Michael:12/03/2000 Josh:25/12/2010 Jennifer:10/05/2018

where each line start with first name (for simplicity) followed by a ’:’ and the date with format “dd/mm/yyyy”. The suitable command for this text file is:

grep "$(date +%d/%m/%y)" text.txt | cut -d ":" -f 1

This command matches the line containing the current date, and then piped to the command cut to parse based on delimiter ”:”, and we pick the first token (which is the name of the person). For further reading about these commands, feel free to read it here:

• https://www.geeksforgeeks.org/date-command-linux-examples/
• https://www.geeksforgeeks.org/cut-command-linux-examples/

Q1.d

For any kind of pattern matching that depends on the previous match, we need to use backreferencing.

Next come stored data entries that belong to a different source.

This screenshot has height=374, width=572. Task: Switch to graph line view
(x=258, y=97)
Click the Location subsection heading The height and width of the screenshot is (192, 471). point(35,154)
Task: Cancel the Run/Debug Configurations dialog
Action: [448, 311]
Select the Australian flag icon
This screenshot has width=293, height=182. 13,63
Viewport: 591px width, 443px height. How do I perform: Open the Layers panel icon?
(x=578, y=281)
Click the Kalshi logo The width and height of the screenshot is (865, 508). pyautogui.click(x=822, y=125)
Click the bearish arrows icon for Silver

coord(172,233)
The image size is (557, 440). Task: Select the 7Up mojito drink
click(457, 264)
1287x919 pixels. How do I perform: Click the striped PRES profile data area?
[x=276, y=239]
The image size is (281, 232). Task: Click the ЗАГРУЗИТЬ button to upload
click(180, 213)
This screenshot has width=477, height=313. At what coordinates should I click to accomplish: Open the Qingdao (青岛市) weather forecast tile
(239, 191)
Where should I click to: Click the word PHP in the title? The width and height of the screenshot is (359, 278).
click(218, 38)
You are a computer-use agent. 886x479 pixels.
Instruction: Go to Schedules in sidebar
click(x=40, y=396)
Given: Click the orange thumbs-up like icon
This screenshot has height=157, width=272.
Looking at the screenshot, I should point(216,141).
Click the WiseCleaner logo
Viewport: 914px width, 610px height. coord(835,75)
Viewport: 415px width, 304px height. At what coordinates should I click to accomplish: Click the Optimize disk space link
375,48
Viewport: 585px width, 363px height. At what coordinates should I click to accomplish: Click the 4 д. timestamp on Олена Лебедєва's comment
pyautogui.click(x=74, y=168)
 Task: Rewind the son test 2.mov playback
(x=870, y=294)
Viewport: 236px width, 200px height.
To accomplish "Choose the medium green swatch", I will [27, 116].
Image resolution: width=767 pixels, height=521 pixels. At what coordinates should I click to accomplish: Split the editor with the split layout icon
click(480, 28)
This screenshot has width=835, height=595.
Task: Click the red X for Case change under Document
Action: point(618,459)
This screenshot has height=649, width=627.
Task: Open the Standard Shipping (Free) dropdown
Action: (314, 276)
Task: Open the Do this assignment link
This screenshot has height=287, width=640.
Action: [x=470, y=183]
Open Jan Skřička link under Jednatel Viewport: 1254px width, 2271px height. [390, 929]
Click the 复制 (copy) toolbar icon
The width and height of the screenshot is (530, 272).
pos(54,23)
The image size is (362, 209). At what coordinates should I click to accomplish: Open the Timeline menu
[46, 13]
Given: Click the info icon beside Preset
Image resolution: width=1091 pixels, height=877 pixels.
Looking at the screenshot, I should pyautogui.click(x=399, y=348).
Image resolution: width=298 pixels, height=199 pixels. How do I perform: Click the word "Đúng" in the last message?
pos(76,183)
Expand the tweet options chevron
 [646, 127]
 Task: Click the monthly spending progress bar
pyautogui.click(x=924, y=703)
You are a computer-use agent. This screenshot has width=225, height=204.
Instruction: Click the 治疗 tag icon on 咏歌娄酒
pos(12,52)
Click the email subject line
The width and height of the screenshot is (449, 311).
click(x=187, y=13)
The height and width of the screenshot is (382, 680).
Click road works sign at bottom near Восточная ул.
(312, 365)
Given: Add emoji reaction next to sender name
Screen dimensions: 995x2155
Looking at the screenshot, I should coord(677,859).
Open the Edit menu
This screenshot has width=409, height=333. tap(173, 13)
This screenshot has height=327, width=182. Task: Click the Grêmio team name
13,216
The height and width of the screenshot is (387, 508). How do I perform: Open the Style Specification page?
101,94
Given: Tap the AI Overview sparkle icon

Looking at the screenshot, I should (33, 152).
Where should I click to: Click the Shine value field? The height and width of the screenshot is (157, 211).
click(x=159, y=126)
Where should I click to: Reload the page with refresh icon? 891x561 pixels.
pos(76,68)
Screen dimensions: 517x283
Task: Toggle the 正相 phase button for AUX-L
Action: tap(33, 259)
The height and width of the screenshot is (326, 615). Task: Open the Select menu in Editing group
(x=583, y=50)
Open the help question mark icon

For example, in this question we need to match three consecutive and identical characters. This requires regex to recognize the first match and then it has to repeat two more times. The simplest regex for this question is: (.)\1\1

Q1.e

This question requires regex to find any string containing at least 50 characters. The simplest answer is:

grep -E ".{50,}" text.txt

This might lead them to ask “How about less than 50 characters?”. Keep in mind that the following regex is NOT the answer:

grep -E ".{0,49}" text.txt

This is because this regex will still match substring inside a very long string. The correct answer is:

grep -E "^.{0,49}$" text.txt

This works because it only matches short string that is between the start of the line (^) and the end of the line ($). Any string containing 50 characters or more will not get matched by this regex.

Q2.a

• s/ */ /g

Adding one space after every non-space character. For the multiple consecutive space characters, it will become a single space character. The character ’g’ (global) at the end means apply the rule on all occurences on the same line (NOT only first occurence). Character ’s’ only affect the current line where the cursor is.

• s/^/ /

Adding a single space character at the beginning of the line. Keep in mind that ’^’ means the beginning of the line.

• %s/^[0-9][0-9]* //

Matches any number at the beginning of the line (any number of digits) and remove them. One good application is to removes line number. Character “%s” means substitute on all lines in the file.

• s/b[aeio]g/bug/g

Replaces bag OR beg OR big OR bog all into bug.

• s/t([aou])g/h\1t/g

Since there is bracket () and \1, this involves backreferencing. This will substitute tag into hat, tog into hot, tug into hut.

Q2.b

Assume we only removes any character following the double forward-slash ”//”. We can use command:

%s/\/\/.*//

The character ”.*” is the wildcard representing all the string after ”//” that will be removed.

Q2.c

In order to capture whole words only, they need to use characters "<" and ">". One example from the lecture note is:

%s/\<UNIX\>/Linux/gc

This will replace the whole word “UNIX” into “Linux”. This applies on global scale in the file and each occurence will require confirmation from the user. (letter ’c’ for confirmation)

Q3

Command sed is a stream editor which can be used to transform/manipulate the text on input stream. (file OR pipeline). Regex is very useful for text matching in the transformation process. Feel free to read this online resource: https://www.grymoire.com/Unix/Sed.html

Q3.a

You can refer to question 2(e) for the similar pattern. One possible answer is:

cat text.txt | sed -r -n "s/^.{0,49}$/&/p"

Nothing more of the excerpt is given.